*** Opening WORKING DATA ***

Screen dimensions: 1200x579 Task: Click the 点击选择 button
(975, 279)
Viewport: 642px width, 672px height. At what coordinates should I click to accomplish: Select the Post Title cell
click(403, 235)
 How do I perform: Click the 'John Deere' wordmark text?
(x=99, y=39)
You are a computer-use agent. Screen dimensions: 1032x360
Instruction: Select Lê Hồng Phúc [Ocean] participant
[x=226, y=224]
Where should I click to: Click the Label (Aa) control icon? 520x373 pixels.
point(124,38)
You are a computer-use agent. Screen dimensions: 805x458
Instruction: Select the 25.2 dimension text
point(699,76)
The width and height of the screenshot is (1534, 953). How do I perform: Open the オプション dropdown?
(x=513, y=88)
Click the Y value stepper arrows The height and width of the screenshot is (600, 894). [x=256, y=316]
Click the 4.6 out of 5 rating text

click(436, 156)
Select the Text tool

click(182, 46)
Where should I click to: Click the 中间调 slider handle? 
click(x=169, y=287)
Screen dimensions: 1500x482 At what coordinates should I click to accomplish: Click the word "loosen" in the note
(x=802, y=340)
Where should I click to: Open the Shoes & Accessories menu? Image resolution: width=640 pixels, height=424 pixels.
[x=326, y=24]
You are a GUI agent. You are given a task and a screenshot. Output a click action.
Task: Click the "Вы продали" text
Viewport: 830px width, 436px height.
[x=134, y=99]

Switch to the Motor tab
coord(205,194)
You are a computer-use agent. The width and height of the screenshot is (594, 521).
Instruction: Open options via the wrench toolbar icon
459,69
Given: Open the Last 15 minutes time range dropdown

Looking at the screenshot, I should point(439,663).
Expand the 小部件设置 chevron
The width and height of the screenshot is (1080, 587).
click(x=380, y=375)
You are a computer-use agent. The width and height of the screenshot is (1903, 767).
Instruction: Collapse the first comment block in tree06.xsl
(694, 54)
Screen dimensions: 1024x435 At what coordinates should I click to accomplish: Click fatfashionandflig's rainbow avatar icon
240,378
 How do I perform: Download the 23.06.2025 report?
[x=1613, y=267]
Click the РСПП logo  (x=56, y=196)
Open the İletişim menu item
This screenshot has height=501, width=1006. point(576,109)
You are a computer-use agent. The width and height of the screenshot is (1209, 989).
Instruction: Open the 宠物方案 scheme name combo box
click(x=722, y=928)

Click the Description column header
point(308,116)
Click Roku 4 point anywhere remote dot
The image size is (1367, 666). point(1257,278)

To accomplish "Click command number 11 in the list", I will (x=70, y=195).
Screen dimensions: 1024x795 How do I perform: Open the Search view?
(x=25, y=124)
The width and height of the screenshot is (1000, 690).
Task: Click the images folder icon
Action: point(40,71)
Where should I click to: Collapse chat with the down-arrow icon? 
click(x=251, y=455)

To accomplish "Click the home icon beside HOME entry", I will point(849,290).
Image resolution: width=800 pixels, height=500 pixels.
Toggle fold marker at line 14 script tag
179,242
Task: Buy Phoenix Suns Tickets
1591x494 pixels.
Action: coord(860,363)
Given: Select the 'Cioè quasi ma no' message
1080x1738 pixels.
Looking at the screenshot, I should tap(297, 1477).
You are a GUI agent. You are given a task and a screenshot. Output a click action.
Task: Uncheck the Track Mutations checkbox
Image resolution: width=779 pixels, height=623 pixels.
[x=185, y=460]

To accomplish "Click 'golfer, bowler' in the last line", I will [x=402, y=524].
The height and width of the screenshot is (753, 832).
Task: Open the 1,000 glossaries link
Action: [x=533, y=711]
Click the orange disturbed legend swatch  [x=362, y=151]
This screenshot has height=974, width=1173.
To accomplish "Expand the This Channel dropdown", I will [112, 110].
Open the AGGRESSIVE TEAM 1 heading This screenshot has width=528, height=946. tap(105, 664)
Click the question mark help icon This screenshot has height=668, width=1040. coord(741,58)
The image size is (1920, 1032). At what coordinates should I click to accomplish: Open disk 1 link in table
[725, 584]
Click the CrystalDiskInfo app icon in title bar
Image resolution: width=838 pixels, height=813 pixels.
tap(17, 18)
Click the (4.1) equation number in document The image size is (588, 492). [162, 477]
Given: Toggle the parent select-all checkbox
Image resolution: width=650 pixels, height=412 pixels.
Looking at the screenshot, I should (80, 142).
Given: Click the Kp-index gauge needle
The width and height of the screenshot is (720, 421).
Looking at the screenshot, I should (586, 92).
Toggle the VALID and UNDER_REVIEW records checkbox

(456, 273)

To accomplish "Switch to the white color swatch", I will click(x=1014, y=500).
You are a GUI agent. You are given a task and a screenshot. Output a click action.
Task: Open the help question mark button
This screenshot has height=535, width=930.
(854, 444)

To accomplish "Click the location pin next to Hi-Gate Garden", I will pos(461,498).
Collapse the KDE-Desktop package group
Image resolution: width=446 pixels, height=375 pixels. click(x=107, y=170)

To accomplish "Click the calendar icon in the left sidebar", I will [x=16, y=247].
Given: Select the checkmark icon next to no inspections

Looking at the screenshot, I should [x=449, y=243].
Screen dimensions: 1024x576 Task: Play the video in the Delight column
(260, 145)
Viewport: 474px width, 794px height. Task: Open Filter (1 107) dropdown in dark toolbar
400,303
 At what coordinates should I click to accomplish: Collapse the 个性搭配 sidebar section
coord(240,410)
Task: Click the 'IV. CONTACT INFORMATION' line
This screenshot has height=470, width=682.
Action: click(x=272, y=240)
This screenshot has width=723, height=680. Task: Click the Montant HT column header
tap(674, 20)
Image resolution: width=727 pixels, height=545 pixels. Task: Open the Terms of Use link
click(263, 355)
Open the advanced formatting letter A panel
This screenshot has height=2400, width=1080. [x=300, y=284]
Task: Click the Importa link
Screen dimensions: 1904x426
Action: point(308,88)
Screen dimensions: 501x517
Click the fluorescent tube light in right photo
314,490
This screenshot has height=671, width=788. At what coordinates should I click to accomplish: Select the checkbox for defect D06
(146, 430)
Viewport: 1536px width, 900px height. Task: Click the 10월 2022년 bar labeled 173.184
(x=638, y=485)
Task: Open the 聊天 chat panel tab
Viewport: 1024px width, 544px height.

*** Closing WORKING DATA ***

WHAT YOU HAVE TO DO: Reproduce every line of the records containing the string "computer".

ANSWER SPACE:
You are a computer-use agent. Screen dimensions: 1032x360
You are a computer-use agent. Screen dimensions: 805x458
You are a computer-use agent. The width and height of the screenshot is (594, 521).
You are a computer-use agent. The width and height of the screenshot is (1903, 767).
You are a computer-use agent. The width and height of the screenshot is (1209, 989).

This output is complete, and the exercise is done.